One thing I highly recommend when using glass is to use some 0.5mm thermal padding (the kind that people use to hold heatsinks to cpus) to keep it on the build plate, instead of metal clips which could be hit by the extruder, or the printed corner clips which come loose and ruin prints (in my experience).  Thermal padding holds the plate securely but allows it to easily be removed and replaced.  

I use this stuff: http://www.amazon.com/gp/product/B00...=sr_1_4&sr=8-4

I cut it into 5 2" squares, one for each corner and one in the middle. You could cover the entire build plate which would give you more even heating, but I suspect that would be hard to remove.  These pads don't have adhesive but they physical bond they have with flat materials like glass and the build plate is pretty strong.

----------


## anthony27

Hi Mate,
I heated the bed up to about 90-100C and then peeled it off, whilst it was at that temp, WEAR GLOVES!
there was no real residue left and the using a scraper I cleaned any adhesive off, , 
I also brought it up to about 70C when I applied the new sticker

----------


## dommer2029

> Hi Mate,
> I heated the bed up to about 90-100C and then peeled it off, whilst it was at that temp, WEAR GLOVES!
> there was no real residue left and the using a scraper I cleaned any adhesive off, , 
> I also brought it up to about 70C when I applied the new sticker


Thanks, Anthony.  The FlashForge rep got back to me and recommended the same thing. 
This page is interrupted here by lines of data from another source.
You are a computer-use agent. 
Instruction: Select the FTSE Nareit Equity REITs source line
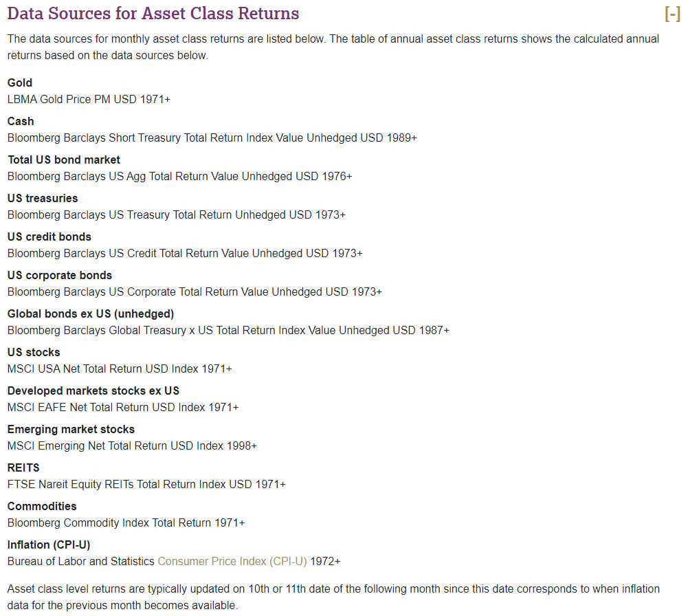[146, 484]
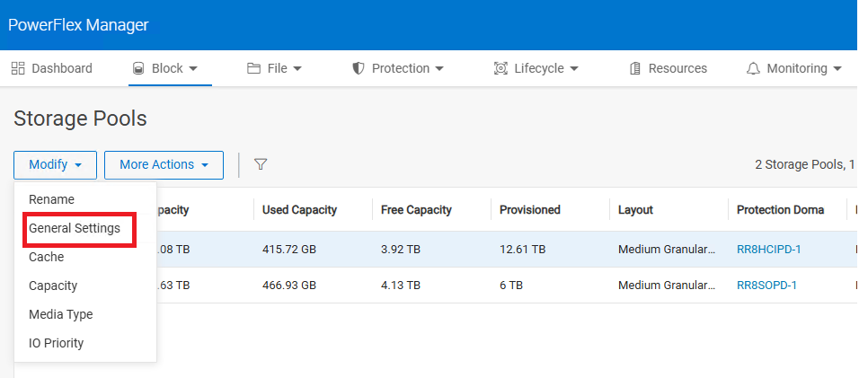Collapse the Modify dropdown button

pyautogui.click(x=55, y=164)
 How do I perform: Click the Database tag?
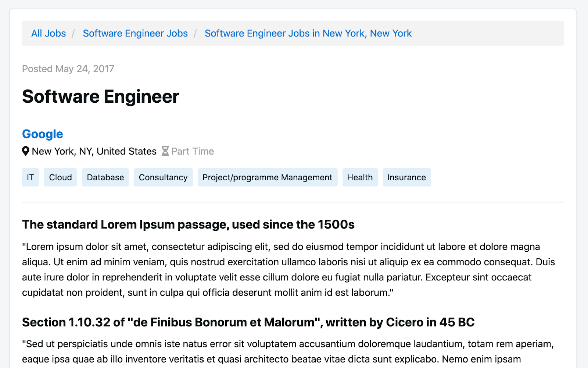(x=105, y=177)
> I use this stuff: http://www.amazon.com/gp/product/B00...=sr_1_4&sr=8-4
> 
> I cut it into 5 2" squares, one for each corner and one in the middle. You could cover the entire build plate which would give you more even heating, but I suspect that would be hard to remove. These pads don't have adhesive but they physical bond they have with flat materials like glass and the build plate is pretty strong.
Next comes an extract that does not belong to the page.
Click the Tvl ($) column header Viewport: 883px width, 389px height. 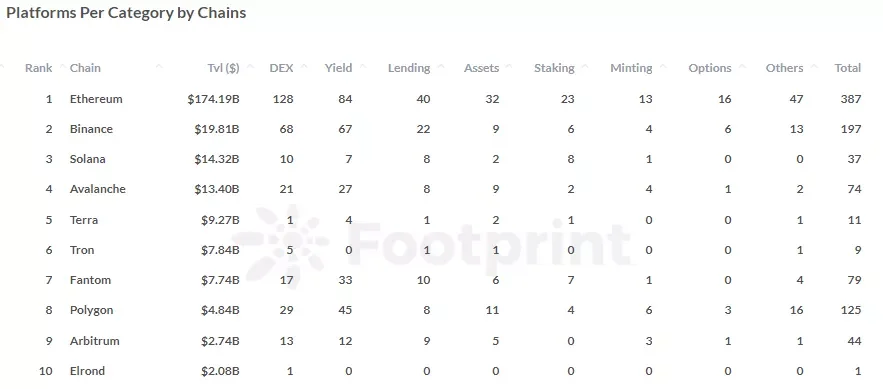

Thanks, DJ.  I went ahead and ordered a borosilicate plate and the pads you recommended.  Unfortunately, it looks like I need to print a shim before I can install the plate, so I'll need to put on another printing surface first.  Hopefully Anthony's (and FlashForge's) comments are right, so removal is easier next time.  Also, this way I won't have a week's downtime while I wait for the part to arrive.

----------


## djprinter

Instead of messing with the build-tack just use some blue painters tape on the bare platform. 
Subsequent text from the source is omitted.